So gelingt gute Diversity-Arbeit: Eine Fahne macht noch keinen Sommer

Symbole sind wichtig. Aber für eine nachhaltige und glaubwürdige Diversity-Arbeit ist mehr gefordert, damit sich alle Mitarbeitenden wohl und sicher fühlen.

Regenbogenfahnen allerorten! Im Juli, im Pride Monat, zeigen auch in Berlin viele Einrichtungen, dass sie zu queeren Menschen stehen. Vor Unternehmensgebäuden wehen die bunten Flaggen, vor öffentlichen Institutionen ebenfalls. Zum Höhepunkt am Christopher Street Day ziehen auch viele Firmen mit Trucks auf die Parade. Verbunden mit großen Worten, wie wichtig der Einsatz für Vielfalt und marginalisierte Gruppen gerade in Zeiten wie diesen ist.

Jetzt, im November, sieht das meistens ganz anders aus. Sichtbare Solidarität mit queeren Menschen ist von Betrieben und Behörden öffentlich eher weniger wahrzunehmen.

Was zu der Frage führt: Wie sieht glaubwürdige Diversity-Arbeit aus, die mehr ist als nur symbolisch Flagge zeigen und die das ganze Jahr über Wirkung zeigt? Und zwar nicht nur beim Thema queere Arbeitskräfte, sondern auch in Bezug auf andere Vielfaltsaspekte. Wie werden Akzeptanz und Antidiskriminierung in Unternehmen nachhaltig gelebt? Gibt es Vorzeigestrategien, die als vorbildhaft gelten können?

Gar nicht so einfach, sagt Jo Labecka, tätig bei der Prout at Work-Foundation und dort zuständig für das Strategy- und Relationship Management. Diversity werde oft als riesengroßes Thema gesehen, das alle Bereiche überspannt. Das wirke aber erstmal eher überfordernd, sagt Labecka: „Manchmal wissen die Verantwortlichen nicht, worauf sie sich konzentrieren sollen, weil sie den Eindruck haben, alle Dimensionen müssten direkt mit einer Vielfalt von Maßnahmen abgedeckt werden.“

Gezielte Diversity-Arbeit funktioniere anders: Diese erkenne vielmehr als allererstes an, dass es die eine Lösung für Firmen gar nicht gibt.

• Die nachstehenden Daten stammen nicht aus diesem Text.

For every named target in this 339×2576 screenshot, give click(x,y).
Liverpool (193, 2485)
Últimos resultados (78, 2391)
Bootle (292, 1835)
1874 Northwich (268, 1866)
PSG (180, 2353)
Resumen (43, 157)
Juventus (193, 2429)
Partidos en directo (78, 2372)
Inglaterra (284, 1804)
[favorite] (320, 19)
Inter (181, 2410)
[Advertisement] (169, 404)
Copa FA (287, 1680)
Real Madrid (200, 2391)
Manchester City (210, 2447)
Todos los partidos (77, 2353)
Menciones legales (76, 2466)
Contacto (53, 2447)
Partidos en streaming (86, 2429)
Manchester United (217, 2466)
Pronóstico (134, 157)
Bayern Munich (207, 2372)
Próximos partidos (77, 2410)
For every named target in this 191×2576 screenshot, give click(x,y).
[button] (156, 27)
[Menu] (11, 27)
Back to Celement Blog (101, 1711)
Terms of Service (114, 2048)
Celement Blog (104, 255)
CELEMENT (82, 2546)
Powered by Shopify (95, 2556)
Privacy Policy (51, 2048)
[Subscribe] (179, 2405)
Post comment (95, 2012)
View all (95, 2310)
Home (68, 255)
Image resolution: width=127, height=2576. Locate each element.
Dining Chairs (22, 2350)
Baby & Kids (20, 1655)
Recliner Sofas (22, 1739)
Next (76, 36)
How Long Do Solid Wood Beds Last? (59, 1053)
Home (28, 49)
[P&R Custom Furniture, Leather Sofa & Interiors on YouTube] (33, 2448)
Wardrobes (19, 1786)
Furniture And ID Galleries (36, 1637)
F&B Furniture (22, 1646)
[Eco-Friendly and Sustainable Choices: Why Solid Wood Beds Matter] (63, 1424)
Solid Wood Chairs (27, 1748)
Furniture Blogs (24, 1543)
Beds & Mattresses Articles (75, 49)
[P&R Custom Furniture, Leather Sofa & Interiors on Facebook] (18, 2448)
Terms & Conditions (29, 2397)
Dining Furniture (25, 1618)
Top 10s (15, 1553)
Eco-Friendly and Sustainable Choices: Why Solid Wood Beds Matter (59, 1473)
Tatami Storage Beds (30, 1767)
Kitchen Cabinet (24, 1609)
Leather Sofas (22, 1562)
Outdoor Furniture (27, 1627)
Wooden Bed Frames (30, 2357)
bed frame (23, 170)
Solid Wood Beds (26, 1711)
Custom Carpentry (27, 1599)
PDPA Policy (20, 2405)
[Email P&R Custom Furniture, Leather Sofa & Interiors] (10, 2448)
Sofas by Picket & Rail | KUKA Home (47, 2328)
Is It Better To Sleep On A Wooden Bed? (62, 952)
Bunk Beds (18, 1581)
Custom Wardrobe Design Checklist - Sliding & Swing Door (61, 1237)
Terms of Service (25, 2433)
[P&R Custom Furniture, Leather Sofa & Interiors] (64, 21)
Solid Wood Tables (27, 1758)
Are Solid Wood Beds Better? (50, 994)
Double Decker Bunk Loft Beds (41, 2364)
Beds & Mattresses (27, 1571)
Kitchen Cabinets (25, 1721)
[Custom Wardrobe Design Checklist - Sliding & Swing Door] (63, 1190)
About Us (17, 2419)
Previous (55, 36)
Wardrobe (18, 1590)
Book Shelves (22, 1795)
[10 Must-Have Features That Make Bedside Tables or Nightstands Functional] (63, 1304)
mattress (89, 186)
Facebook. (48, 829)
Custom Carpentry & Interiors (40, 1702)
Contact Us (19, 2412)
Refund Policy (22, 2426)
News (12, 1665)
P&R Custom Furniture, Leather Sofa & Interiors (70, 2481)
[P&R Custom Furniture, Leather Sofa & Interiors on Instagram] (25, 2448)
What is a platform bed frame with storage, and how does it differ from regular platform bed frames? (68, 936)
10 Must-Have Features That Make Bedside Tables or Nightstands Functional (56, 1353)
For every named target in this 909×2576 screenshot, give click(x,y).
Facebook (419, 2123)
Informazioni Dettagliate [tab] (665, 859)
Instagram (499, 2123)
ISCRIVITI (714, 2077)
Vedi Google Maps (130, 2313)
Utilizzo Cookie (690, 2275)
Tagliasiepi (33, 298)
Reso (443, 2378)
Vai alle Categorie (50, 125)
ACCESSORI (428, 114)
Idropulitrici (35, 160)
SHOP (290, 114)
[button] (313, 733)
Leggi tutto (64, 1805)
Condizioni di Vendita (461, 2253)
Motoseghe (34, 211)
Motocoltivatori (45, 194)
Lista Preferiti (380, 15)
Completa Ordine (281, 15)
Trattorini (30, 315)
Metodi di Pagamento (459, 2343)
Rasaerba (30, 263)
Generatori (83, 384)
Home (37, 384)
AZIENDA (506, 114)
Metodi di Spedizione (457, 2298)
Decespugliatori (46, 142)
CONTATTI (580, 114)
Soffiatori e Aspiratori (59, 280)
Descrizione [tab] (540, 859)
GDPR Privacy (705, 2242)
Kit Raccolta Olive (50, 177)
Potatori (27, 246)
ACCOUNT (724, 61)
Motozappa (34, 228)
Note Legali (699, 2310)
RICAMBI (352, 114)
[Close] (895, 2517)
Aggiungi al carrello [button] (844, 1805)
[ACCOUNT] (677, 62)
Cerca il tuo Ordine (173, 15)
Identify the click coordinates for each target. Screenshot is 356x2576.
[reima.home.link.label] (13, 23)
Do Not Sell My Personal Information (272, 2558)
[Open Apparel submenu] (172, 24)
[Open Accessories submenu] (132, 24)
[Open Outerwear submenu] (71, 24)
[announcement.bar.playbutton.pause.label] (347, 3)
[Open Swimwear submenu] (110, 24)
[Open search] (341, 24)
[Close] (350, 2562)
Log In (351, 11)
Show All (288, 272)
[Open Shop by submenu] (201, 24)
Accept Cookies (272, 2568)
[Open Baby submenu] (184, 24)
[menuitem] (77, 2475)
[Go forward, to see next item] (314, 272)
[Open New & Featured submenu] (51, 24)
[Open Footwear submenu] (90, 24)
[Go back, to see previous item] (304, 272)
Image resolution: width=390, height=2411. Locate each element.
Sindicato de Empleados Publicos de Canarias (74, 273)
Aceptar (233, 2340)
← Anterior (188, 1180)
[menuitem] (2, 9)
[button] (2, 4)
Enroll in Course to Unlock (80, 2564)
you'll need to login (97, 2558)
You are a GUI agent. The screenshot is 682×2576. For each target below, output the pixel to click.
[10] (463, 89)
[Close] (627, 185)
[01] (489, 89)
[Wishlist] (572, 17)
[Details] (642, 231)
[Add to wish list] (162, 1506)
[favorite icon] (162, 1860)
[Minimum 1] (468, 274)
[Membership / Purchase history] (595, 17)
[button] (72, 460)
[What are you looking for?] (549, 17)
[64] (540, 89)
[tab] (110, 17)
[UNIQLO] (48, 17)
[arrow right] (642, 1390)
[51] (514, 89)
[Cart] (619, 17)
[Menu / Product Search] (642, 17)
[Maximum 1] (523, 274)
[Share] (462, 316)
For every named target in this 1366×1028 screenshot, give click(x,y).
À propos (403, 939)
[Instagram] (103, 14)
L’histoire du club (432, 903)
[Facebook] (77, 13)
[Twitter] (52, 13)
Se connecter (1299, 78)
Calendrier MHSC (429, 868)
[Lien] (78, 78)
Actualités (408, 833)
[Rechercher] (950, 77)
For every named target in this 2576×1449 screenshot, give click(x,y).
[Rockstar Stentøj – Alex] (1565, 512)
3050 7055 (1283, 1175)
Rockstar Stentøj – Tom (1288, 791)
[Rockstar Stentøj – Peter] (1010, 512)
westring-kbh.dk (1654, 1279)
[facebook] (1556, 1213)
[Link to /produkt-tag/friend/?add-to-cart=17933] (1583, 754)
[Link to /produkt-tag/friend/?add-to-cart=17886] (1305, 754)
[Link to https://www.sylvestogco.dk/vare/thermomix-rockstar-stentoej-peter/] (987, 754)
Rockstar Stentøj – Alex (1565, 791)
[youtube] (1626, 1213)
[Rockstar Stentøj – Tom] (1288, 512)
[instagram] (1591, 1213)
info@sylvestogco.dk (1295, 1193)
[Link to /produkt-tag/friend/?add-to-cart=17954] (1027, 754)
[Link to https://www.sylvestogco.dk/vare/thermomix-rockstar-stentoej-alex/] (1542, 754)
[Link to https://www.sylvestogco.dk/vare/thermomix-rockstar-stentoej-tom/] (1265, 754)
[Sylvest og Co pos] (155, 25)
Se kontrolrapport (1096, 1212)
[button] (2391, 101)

Jedes Unternehmen brauche eine eigene, für sich passende Strategie, die genau die relevanten Probleme im Betrieb angeht.

Manchmal wissen die Verantwortlichen nicht, worauf sie sich konzentrieren sollen.

Jo Labecka, Prout at Work-Foundation

Gute Diversity-Arbeit beginne daher damit, dass ein Unternehmen „ehrlich den Status Quo analysiert“, sagt Labecka. Fehlen etwa Fachkräfte im Unternehmen, und wenn ja auf welcher Ebene? Wie sind die verschiedenen Bereiche zusammengesetzt, wo ist mehr Vielfalt nötig und warum? Oder gibt es etwa Kommunikationsdefizite, fühlen sich bestimmte Gruppen nicht wertgeschätzt?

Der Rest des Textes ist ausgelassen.